What's the general meaning of an exit code 11 in C? I've looked around and can not find a definitive answer so I thought I would ask here. It comes when i try to add an element to a vector.
You didn't find a definitive answer because there isn't one. It's up to the author of the program to decide what exit codes they wish to use. Standard C only says that exit(0)
or exit(EXIT_SUCCESS)
indicate that the program is successful, and that exit(EXIT_FAILURE)
indicates an error of some kind. (Returning a value from main
is equivalent to calling exit
with that value.) Most common operating systems including Windows, Linux, OSX, etc. use 0 for success and values from 1 to 255 to indicate errors; still choosing between error codes is up to the application writer, the value 11 isn't anything special.

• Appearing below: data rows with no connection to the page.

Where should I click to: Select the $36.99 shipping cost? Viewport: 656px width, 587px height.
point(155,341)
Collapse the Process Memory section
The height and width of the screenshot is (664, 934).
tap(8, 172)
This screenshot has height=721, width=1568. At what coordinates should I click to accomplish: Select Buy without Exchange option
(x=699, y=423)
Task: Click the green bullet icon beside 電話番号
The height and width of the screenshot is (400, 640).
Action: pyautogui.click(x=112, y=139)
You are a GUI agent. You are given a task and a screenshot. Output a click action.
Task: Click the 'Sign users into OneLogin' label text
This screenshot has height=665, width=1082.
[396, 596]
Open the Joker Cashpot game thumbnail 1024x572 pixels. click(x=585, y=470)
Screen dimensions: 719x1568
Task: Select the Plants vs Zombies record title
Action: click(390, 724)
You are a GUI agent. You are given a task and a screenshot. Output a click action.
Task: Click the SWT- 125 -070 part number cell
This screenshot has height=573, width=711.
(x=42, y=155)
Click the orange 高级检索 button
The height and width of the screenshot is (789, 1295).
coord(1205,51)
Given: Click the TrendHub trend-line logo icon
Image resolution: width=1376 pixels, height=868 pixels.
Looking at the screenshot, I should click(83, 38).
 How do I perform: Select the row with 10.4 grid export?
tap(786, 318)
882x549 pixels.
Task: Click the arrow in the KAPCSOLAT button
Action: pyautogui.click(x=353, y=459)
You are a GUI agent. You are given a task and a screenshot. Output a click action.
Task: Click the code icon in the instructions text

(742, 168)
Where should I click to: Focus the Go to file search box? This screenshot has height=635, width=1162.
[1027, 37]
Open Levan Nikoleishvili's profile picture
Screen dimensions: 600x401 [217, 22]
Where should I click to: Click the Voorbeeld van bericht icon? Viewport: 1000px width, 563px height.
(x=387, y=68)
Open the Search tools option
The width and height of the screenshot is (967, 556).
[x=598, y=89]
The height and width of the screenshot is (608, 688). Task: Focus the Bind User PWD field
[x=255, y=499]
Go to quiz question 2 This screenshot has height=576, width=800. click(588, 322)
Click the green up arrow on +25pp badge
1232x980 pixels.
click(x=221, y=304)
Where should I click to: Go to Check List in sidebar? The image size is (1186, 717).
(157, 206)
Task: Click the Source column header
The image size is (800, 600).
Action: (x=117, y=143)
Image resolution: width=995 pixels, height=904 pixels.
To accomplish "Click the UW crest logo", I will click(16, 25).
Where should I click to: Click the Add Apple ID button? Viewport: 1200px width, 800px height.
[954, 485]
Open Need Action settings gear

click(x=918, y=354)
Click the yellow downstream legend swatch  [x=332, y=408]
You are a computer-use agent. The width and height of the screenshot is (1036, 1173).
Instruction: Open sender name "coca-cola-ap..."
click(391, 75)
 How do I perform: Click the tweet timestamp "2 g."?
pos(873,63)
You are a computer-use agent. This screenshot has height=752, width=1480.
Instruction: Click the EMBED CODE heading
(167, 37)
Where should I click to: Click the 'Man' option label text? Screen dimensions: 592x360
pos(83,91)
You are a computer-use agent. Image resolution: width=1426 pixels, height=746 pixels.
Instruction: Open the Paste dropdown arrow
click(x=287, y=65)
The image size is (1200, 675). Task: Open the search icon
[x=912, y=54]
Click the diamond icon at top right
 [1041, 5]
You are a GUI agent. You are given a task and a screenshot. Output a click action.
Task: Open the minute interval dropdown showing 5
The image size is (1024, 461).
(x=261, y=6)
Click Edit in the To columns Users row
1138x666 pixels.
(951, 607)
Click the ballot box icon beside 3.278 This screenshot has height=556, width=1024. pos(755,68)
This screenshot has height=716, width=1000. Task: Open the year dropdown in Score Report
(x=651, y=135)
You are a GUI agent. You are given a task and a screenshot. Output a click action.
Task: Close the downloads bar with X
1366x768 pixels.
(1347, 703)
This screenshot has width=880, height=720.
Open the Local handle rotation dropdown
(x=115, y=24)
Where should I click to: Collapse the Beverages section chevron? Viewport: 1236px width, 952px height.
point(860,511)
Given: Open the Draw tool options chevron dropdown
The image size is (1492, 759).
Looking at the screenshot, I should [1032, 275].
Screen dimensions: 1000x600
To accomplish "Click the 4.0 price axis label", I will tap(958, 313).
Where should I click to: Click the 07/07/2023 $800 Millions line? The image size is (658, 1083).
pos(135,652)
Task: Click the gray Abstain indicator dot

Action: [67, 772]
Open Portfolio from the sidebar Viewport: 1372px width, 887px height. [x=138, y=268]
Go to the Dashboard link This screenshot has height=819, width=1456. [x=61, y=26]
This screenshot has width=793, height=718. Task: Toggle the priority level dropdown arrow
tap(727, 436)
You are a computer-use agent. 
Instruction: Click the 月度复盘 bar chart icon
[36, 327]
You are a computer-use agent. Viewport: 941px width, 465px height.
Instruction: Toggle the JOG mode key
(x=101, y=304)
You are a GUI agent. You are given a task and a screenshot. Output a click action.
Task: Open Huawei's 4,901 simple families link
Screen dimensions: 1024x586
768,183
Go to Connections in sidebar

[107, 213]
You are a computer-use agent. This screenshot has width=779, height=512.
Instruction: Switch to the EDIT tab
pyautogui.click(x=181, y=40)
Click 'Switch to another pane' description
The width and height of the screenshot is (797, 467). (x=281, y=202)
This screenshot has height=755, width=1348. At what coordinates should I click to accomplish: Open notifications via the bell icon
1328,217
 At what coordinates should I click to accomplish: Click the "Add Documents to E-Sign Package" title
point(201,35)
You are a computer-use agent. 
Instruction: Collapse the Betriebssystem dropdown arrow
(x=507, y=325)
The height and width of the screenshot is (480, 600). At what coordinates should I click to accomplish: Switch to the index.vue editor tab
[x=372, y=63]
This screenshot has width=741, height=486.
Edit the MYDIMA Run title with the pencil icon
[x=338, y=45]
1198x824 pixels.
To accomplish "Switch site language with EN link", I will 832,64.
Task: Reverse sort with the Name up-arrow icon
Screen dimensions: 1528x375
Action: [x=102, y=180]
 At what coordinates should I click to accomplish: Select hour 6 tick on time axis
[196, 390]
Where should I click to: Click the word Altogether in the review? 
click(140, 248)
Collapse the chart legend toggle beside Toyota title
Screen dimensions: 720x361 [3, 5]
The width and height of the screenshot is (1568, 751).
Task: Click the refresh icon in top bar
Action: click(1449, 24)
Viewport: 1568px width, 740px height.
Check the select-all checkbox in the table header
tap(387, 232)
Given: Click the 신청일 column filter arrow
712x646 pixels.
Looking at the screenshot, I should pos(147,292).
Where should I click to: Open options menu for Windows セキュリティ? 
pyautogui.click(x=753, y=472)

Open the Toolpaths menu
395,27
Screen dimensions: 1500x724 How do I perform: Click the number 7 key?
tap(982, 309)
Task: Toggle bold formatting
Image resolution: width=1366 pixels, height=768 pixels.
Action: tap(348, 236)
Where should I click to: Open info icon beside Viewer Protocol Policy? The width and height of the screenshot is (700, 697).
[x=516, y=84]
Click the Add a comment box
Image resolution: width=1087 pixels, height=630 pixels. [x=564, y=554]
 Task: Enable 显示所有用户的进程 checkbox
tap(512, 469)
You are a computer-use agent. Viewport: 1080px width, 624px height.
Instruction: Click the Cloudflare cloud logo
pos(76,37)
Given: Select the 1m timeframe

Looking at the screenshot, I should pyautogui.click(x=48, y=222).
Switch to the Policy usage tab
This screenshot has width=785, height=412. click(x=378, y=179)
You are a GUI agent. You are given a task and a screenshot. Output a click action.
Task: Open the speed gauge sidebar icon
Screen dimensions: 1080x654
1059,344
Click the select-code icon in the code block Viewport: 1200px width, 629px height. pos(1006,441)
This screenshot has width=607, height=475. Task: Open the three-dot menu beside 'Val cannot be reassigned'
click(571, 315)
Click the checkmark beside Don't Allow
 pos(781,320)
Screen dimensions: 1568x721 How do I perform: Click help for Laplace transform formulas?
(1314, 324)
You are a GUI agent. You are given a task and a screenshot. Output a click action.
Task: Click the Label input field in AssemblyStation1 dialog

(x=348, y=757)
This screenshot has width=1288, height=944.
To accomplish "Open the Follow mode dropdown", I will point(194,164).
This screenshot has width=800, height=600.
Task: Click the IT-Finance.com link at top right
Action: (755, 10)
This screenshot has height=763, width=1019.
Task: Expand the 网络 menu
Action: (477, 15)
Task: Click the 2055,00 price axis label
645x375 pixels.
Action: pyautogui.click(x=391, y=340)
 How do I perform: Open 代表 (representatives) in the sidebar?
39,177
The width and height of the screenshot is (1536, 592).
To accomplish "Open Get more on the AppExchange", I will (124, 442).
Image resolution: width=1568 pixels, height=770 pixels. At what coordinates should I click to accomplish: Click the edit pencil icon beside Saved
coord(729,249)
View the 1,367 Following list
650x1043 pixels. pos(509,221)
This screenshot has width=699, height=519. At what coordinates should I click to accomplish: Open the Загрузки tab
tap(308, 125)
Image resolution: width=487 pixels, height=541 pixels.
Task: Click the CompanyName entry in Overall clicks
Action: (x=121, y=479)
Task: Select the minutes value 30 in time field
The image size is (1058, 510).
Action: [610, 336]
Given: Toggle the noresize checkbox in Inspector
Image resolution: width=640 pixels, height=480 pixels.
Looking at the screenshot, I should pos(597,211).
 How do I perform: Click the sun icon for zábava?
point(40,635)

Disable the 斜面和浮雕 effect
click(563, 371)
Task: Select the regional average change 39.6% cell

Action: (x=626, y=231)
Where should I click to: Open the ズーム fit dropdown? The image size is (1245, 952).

Under Linux and most other Unix variants, the signal number 11 indicates a segmentation fault, as remarked by Kerrek SB. A segmentation fault happens when a program makes some kind of invalid memory access, so it's a plausible consequence of accessing an array out of bounds, or an error in pointer arithmetic, or trying to access a null pointer, or other pointer-related errors. Signal 11 is not the same thing as exit code 11: when a program dies due to a signal, it's marked as having been killed by a signal, rather than having exited normally. Unix shells report signals by reporting an exit code which is the signal number plus 128, so 139 for a segmentation fault.